BEGIN Material

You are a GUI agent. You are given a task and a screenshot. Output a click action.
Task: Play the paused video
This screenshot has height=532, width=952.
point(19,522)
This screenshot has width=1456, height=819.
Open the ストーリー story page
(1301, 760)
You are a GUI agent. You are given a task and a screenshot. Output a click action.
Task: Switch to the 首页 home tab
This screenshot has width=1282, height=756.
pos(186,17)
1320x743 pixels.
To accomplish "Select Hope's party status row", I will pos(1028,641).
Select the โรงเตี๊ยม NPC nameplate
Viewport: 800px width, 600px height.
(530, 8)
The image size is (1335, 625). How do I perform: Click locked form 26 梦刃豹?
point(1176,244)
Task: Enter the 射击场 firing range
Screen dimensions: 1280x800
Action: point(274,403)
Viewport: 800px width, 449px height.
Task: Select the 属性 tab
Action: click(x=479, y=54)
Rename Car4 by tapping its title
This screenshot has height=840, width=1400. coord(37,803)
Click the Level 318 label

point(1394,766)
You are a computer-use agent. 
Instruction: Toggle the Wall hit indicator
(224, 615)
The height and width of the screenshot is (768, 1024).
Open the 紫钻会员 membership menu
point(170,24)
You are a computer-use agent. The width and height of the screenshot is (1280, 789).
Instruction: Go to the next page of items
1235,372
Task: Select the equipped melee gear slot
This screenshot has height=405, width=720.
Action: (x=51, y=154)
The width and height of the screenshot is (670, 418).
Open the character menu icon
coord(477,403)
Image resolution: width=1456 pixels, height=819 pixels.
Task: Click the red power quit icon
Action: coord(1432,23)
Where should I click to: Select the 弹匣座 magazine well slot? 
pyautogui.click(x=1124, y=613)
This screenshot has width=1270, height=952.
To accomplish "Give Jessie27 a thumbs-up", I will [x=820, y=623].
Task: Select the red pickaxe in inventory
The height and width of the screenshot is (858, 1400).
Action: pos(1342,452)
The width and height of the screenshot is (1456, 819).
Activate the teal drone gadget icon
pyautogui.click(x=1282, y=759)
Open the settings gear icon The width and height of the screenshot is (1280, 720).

END Material

Put every line of the rows above into a JSON list of strings, one string per line, leaving out blank lines.

[
  "You are a GUI agent. You are given a task and a screenshot. Output a click action.",
  "Task: Play the paused video",
  "This screenshot has height=532, width=952.",
  "point(19,522)",
  "This screenshot has width=1456, height=819.",
  "Open the ストーリー story page",
  "(1301, 760)",
  "You are a GUI agent. You are given a task and a screenshot. Output a click action.",
  "Task: Switch to the 首页 home tab",
  "This screenshot has width=1282, height=756.",
  "pos(186,17)",
  "1320x743 pixels.",
  "To accomplish \"Select Hope's party status row\", I will pos(1028,641).",
  "Select the โรงเตี๊ยม NPC nameplate",
  "Viewport: 800px width, 600px height.",
  "(530, 8)",
  "The image size is (1335, 625). How do I perform: Click locked form 26 梦刃豹?",
  "point(1176,244)",
  "Task: Enter the 射击场 firing range",
  "Screen dimensions: 1280x800",
  "Action: point(274,403)",
  "Viewport: 800px width, 449px height.",
  "Task: Select the 属性 tab",
  "Action: click(x=479, y=54)",
  "Rename Car4 by tapping its title",
  "This screenshot has height=840, width=1400. coord(37,803)",
  "Click the Level 318 label",
  "point(1394,766)",
  "You are a computer-use agent. ",
  "Instruction: Toggle the Wall hit indicator",
  "(224, 615)",
  "The height and width of the screenshot is (768, 1024).",
  "Open the 紫钻会员 membership menu",
  "point(170,24)",
  "You are a computer-use agent. The width and height of the screenshot is (1280, 789).",
  "Instruction: Go to the next page of items",
  "1235,372",
  "Task: Select the equipped melee gear slot",
  "This screenshot has height=405, width=720.",
  "Action: (x=51, y=154)",
  "The width and height of the screenshot is (670, 418).",
  "Open the character menu icon",
  "coord(477,403)",
  "Image resolution: width=1456 pixels, height=819 pixels.",
  "Task: Click the red power quit icon",
  "Action: coord(1432,23)",
  "Where should I click to: Select the 弹匣座 magazine well slot? ",
  "pyautogui.click(x=1124, y=613)",
  "This screenshot has width=1270, height=952.",
  "To accomplish \"Give Jessie27 a thumbs-up\", I will [x=820, y=623].",
  "Task: Select the red pickaxe in inventory",
  "The height and width of the screenshot is (858, 1400).",
  "Action: pos(1342,452)",
  "The width and height of the screenshot is (1456, 819).",
  "Activate the teal drone gadget icon",
  "pyautogui.click(x=1282, y=759)",
  "Open the settings gear icon The width and height of the screenshot is (1280, 720)."
]